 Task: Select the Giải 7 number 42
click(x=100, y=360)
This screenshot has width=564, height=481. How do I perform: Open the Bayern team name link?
--
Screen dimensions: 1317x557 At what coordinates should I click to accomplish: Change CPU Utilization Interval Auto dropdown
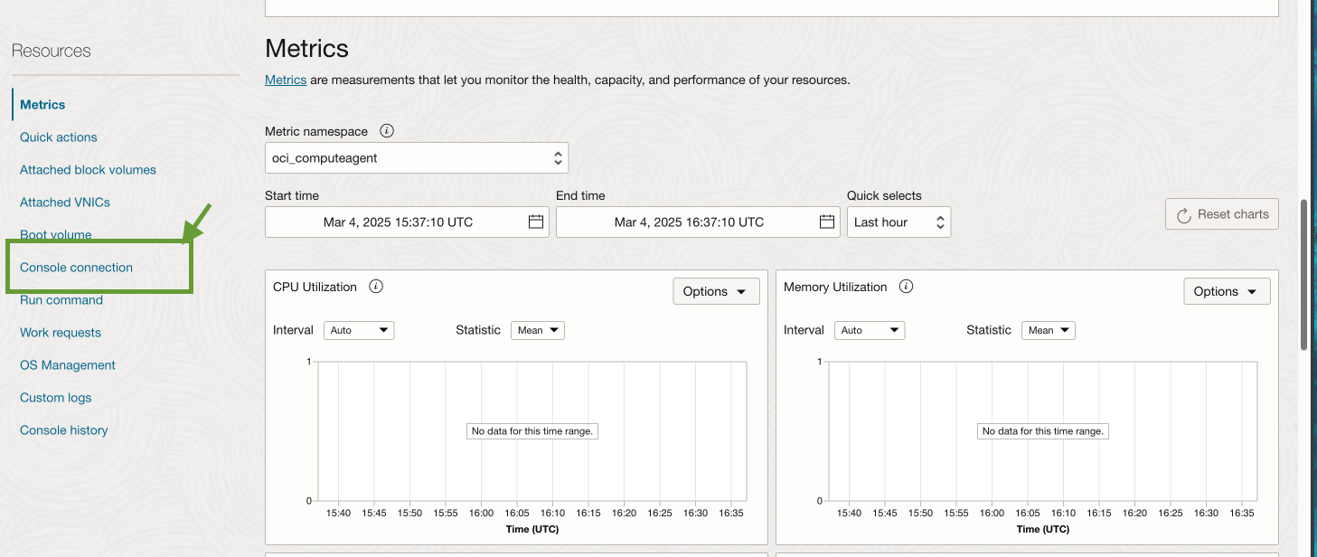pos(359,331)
==
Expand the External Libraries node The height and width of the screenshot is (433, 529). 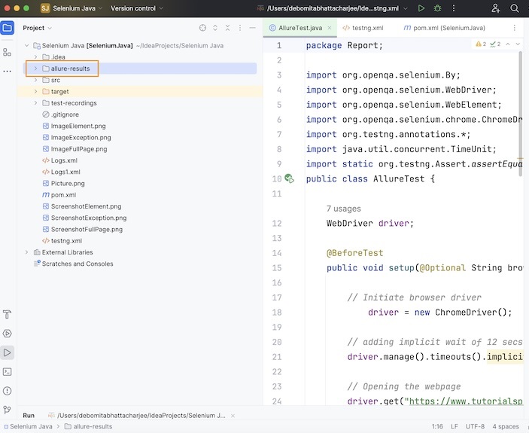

■ Task objective
Working from the material above, retype exactly the lines from the one with "Task: Select the Giải 7 number 42" through the one with "This screenshot has", both included, and only those lines.

■ Final answer
 Task: Select the Giải 7 number 42
click(x=100, y=360)
This screenshot has width=564, height=481. How do I perform: Open the Bayern team name link?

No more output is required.